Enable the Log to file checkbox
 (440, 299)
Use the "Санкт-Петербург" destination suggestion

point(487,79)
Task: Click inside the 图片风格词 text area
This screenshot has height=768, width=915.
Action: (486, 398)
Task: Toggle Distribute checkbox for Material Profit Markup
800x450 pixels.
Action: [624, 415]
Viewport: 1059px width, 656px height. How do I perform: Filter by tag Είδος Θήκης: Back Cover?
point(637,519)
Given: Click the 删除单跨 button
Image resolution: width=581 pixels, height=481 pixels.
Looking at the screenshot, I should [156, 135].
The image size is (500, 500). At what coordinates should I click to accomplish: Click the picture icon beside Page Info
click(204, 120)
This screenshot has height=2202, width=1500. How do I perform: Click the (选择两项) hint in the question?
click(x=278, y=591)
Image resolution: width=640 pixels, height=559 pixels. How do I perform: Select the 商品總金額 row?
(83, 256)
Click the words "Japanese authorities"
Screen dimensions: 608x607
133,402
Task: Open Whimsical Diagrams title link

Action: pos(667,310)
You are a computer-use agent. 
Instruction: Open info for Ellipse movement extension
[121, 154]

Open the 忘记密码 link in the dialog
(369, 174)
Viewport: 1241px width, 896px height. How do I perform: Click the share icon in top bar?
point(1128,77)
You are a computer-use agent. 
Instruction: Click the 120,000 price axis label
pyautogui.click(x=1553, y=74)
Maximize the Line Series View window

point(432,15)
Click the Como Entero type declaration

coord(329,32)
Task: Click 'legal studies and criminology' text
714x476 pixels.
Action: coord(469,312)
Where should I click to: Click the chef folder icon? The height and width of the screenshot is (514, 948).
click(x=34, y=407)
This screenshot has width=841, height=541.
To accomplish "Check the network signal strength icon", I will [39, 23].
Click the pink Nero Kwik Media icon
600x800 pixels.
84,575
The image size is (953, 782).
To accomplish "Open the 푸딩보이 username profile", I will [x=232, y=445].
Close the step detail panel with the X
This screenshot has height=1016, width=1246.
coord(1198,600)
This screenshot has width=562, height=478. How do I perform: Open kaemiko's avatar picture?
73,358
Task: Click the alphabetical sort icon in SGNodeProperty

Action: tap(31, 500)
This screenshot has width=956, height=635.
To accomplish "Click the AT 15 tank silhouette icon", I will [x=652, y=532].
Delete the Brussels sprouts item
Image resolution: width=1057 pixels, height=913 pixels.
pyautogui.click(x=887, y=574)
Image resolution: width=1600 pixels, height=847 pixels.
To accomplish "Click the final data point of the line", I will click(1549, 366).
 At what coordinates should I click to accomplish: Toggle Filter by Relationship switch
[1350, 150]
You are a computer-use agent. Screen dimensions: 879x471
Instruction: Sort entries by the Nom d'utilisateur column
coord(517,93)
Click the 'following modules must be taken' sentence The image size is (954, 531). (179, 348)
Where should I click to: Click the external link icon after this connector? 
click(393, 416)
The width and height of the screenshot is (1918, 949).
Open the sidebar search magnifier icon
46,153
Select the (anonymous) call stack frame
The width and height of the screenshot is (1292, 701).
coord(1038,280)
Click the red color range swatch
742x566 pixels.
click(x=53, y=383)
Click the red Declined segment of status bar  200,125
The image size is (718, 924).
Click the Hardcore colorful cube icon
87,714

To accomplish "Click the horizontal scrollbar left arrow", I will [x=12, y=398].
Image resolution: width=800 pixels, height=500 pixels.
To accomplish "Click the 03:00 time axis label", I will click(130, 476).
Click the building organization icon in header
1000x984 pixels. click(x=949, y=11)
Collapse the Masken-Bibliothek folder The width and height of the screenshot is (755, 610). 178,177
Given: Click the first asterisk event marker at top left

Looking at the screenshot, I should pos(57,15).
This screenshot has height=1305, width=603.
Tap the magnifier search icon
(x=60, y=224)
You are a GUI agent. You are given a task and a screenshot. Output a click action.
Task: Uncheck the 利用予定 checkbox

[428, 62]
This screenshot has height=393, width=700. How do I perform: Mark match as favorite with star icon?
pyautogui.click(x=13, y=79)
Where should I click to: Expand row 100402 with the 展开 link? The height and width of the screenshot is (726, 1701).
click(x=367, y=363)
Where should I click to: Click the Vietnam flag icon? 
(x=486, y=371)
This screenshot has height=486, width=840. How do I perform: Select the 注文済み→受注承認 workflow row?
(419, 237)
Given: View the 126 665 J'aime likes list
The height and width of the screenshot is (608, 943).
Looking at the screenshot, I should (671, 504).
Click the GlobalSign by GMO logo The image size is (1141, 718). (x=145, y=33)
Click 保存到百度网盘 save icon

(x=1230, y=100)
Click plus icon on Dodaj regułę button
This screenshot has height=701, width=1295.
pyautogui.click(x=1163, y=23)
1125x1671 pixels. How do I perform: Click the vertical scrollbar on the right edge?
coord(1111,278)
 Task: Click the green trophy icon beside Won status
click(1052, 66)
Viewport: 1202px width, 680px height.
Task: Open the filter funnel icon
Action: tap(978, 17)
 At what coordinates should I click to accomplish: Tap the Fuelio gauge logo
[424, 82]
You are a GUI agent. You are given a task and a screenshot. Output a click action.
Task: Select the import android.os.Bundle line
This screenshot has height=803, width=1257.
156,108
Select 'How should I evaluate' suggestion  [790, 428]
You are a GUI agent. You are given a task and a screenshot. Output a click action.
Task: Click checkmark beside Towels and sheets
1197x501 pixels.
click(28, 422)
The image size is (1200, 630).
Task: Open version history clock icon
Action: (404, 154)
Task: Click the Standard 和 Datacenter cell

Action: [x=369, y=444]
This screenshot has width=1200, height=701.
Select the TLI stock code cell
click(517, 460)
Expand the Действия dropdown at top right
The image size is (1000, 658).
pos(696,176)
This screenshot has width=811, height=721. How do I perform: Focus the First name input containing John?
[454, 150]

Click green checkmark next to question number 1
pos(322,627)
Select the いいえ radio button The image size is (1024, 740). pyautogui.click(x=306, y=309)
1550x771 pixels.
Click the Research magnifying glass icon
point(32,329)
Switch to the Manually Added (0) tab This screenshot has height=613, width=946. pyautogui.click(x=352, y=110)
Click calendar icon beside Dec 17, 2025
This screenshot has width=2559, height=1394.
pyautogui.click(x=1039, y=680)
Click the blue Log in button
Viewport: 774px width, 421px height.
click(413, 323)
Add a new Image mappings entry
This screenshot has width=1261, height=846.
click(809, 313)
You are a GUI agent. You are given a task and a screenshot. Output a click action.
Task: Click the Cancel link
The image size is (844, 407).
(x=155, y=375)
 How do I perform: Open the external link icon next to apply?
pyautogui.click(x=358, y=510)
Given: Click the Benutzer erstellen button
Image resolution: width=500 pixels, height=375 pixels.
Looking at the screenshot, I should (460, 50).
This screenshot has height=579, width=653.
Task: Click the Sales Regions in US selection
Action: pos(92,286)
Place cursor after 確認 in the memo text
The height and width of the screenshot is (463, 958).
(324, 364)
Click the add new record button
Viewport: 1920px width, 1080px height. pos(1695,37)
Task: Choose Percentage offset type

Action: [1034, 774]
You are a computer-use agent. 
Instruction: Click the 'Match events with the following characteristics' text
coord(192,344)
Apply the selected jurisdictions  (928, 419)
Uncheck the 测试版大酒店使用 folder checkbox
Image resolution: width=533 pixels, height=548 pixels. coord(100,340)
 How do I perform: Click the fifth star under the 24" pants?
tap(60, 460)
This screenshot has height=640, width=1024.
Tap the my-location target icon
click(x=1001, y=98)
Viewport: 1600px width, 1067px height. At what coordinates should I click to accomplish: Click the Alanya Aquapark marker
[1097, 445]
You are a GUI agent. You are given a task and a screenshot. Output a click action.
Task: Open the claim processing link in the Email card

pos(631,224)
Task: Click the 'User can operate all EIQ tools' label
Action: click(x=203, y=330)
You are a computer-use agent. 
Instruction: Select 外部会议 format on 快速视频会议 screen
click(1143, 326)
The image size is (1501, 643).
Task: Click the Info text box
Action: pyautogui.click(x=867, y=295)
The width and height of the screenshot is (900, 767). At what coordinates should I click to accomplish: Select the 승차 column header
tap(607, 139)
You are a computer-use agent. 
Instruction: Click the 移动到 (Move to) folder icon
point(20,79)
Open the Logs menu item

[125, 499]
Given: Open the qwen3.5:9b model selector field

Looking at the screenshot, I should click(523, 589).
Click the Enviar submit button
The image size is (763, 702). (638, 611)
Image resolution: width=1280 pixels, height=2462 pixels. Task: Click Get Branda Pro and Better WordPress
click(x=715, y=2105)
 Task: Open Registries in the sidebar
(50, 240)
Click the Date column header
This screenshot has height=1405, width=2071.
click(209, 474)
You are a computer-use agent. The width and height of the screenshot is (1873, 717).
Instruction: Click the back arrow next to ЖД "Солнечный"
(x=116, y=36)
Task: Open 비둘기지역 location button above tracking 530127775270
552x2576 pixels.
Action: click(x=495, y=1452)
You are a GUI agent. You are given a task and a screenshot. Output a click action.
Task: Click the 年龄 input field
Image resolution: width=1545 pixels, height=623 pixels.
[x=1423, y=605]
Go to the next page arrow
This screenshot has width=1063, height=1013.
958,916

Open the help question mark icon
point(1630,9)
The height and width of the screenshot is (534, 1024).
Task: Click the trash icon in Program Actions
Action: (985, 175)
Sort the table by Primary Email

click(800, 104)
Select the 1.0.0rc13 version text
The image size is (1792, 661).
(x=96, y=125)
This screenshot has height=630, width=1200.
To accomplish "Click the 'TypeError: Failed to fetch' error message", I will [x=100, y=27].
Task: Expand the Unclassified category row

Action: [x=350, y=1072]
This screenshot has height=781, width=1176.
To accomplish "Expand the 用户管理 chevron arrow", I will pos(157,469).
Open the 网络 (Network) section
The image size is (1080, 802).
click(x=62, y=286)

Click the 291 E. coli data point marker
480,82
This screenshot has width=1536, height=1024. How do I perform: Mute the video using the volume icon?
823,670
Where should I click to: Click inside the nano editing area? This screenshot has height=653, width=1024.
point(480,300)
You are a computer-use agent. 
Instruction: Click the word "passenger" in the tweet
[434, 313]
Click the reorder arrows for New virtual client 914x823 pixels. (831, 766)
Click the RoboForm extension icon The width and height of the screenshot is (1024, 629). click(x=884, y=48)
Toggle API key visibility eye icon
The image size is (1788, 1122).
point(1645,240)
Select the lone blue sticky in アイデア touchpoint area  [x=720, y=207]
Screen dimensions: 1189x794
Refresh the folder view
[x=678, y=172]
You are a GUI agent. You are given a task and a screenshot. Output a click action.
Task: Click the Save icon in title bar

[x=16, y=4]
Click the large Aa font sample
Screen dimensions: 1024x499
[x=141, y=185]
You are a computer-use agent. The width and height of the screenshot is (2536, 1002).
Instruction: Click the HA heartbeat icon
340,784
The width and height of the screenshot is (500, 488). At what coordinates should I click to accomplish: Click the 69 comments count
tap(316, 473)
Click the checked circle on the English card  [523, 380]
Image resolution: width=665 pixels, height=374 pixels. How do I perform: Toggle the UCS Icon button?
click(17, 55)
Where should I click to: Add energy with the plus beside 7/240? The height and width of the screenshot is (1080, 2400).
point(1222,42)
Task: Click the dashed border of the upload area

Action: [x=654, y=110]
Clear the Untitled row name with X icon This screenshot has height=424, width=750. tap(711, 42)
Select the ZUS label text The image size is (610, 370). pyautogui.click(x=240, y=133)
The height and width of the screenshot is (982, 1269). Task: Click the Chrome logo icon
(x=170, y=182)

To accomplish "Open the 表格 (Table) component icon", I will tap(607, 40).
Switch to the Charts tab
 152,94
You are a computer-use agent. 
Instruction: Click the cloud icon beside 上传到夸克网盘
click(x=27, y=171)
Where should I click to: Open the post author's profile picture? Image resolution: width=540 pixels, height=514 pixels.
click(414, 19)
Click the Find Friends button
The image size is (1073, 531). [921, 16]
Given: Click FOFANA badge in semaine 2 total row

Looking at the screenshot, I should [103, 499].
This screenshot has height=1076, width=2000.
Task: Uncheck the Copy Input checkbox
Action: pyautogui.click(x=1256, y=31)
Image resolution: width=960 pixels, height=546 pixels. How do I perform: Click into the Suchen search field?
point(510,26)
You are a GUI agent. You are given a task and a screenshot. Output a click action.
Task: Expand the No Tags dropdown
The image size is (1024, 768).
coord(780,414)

━━━━━━━━

Copy out every line in the listing where the word "blue" appears.

### Answer space
Click the blue Log in button
Select the lone blue sticky in アイデア touchpoint area  [x=720, y=207]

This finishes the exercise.